Exercise instructions: Find where "Logg inn (206, 1882)" occurs in the data below, and retype that line and every later line exactly.
##### Records shown #####
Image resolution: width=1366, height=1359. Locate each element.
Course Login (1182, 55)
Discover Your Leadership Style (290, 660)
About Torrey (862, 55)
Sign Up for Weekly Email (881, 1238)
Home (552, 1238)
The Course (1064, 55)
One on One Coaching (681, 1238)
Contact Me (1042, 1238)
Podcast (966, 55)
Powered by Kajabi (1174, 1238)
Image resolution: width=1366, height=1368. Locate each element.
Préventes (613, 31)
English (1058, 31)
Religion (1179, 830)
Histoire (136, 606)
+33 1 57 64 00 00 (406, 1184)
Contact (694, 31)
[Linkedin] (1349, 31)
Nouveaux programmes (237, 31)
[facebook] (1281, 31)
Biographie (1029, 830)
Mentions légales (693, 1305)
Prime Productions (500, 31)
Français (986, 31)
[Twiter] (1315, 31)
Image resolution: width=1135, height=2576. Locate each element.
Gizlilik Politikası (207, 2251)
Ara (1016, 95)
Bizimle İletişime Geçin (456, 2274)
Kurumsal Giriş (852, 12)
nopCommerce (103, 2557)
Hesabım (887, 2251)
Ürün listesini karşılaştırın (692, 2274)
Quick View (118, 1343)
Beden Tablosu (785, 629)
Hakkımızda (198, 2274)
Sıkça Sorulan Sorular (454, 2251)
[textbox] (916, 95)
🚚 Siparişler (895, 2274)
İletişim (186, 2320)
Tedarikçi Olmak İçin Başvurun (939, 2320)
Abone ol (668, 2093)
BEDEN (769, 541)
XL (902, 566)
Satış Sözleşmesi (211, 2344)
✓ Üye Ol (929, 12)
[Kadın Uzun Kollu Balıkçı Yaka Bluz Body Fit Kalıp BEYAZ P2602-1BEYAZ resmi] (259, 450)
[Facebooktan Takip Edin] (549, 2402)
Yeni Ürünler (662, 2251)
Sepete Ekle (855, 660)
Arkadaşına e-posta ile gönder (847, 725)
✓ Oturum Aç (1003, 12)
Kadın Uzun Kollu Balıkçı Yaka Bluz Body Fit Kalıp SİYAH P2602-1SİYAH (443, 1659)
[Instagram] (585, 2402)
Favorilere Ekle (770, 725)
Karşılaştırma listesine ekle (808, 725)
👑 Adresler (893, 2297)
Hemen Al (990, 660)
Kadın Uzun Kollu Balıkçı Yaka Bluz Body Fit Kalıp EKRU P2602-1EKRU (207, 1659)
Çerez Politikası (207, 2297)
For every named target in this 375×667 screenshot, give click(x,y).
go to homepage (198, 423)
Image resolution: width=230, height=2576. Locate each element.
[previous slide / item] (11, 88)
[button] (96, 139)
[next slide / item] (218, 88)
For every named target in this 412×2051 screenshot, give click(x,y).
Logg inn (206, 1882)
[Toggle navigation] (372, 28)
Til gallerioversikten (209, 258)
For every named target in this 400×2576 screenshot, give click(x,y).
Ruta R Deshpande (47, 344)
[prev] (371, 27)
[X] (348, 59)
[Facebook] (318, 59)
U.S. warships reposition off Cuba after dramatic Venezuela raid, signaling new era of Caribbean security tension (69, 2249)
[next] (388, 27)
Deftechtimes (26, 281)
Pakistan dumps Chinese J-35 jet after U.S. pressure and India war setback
#####
Exercise output:
Logg inn (206, 1882)
[Toggle navigation] (372, 28)
Til gallerioversikten (209, 258)
For every named target in this 400×2576 screenshot, give click(x,y).
Ruta R Deshpande (47, 344)
[prev] (371, 27)
[X] (348, 59)
[Facebook] (318, 59)
U.S. warships reposition off Cuba after dramatic Venezuela raid, signaling new era of Caribbean security tension (69, 2249)
[next] (388, 27)
Deftechtimes (26, 281)
Pakistan dumps Chinese J-35 jet after U.S. pressure and India war setback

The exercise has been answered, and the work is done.